Amos Duncan paused for a second beside the time clock in the hallway just outside the offices of Carney & Kirk. Then, his heart beating like a trip hammer, he mustered up courage enough to push open the swinging doors and peep into the gloomy interior.
He was frightened — scared to the point of hysteria. Yet for thirty years he had stopped in that selfsame place in the hallway morning and noon on his way to work. For thirty years, fifty-two weeks in the year, six days a week and twice each day had he sought his number on the time clock and pushed the button which registered his comings and his departures. Instinctively — for figures were one of his hobbies — he made the calculation in his head: Eighteen thousand, seven hundred and twenty times had he pushed his way through those doors.
And never before — except possibly the first time when he had applied for a place with the firm — had he been as frightened as he was now.
For this was the first time he had ever come to rob!
Getting a grip on himself, he entered the big office on tiptoe — an office covering nearly one-fourth of a city block — yet he knew that old Bill Judkins, the watchman, would be making his rounds out in the factory at that particular hour. It was a part of his daily work to check up the dial on the night watchman’s clock; he knew that the old man traveled as true to schedule as a mail train.
He halted just inside the doors and listened, his eyes taking in every one of the familiar details. From where he stood he could discern the dark shapes of row after row of desks, each identical in size and finish with its mates. Around two sides of the big room were innumerable cubby holes of offices divided from each other by ground glass partitions extending two-thirds of the way to the ceiling. During working hours they housed the elite of the office world — the men and women who had pushed their heads above those of their fellows.
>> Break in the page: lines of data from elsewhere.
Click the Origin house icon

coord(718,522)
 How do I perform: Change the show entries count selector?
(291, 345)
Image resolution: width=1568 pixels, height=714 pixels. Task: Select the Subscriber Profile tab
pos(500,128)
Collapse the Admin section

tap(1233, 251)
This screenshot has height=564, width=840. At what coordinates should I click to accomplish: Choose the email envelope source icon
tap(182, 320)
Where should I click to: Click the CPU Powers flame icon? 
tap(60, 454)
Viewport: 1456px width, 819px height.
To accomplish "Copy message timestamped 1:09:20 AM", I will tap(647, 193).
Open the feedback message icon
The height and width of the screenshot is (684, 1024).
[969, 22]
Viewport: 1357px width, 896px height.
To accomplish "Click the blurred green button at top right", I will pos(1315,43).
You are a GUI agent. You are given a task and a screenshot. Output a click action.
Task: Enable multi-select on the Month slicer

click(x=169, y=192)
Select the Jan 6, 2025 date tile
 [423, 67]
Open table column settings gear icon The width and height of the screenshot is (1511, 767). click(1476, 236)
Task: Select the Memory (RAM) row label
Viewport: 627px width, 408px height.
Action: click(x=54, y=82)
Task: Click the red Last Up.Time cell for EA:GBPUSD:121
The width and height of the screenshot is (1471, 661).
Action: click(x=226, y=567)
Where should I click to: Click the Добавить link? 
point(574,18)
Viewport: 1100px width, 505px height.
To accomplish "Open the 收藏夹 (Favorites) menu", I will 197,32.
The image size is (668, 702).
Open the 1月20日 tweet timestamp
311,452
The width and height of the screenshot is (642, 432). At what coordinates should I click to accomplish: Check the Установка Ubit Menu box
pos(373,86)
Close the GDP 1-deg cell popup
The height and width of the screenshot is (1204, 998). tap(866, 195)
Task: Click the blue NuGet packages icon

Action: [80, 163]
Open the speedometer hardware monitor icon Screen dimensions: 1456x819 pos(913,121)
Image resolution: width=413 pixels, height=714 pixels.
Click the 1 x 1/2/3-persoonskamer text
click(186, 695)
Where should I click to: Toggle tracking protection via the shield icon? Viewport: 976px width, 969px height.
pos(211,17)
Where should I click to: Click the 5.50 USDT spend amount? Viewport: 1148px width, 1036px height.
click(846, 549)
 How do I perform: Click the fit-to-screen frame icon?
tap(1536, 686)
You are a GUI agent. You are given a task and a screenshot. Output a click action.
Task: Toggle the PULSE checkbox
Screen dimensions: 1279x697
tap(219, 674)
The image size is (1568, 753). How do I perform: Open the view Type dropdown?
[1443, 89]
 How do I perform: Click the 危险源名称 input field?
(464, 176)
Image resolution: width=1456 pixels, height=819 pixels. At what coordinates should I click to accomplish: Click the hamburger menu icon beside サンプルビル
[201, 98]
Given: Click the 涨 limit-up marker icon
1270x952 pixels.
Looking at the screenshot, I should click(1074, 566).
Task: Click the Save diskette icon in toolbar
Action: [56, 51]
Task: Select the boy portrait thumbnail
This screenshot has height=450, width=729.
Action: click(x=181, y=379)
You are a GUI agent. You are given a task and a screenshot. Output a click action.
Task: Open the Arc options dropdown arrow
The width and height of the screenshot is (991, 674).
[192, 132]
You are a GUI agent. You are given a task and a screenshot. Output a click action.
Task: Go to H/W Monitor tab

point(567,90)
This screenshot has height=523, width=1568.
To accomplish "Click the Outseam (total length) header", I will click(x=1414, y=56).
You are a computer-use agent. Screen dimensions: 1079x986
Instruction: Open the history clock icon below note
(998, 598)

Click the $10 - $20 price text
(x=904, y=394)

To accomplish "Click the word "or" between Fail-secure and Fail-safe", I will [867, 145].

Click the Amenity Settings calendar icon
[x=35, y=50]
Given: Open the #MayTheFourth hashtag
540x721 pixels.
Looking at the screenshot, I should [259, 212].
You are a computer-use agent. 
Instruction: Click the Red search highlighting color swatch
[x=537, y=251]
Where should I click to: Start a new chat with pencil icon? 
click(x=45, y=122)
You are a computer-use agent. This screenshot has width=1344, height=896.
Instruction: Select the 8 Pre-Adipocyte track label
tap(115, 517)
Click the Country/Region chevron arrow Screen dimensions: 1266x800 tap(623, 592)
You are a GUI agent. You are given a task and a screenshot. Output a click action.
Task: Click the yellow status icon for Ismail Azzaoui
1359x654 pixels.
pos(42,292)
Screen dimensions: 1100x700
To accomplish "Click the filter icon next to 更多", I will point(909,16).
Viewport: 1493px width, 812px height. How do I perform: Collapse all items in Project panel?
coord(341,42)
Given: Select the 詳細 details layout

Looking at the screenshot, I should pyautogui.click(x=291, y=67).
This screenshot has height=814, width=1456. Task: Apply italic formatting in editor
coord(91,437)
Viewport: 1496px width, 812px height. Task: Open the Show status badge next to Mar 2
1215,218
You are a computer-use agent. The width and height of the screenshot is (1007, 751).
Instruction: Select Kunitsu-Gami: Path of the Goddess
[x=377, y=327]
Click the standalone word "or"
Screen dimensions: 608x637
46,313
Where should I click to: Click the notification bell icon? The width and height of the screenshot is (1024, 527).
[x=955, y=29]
His own desk was second from the front in the second row from the right just inside the cashier’s cage — a huge affair of wire netting and glass. It gave him renewed courage for the task ahead as he gazed upon its outlines staring at him out of the darkness. For twenty-seven years — since the day of his promotion from the office boy ranks — he had occupied that desk, or one like it, in Carney & Kirk’s office, giving to Carney & Kirk the best of his manhood for starvation wages and two weeks’ vacation yearly on pay. Others had gone over his head — scores of them — men no better fitted than he — young cubs with “pull” or a college education. He had long since given up hopes of promotion. He had reached the point where he was a mere cog in the machine — a fizzle and a failure.
In ninety-nine cases out of every hundred when a man goes wrong a woman is responsible. In Amos Duncan’s case the woman was — Mrs. Amos Duncan!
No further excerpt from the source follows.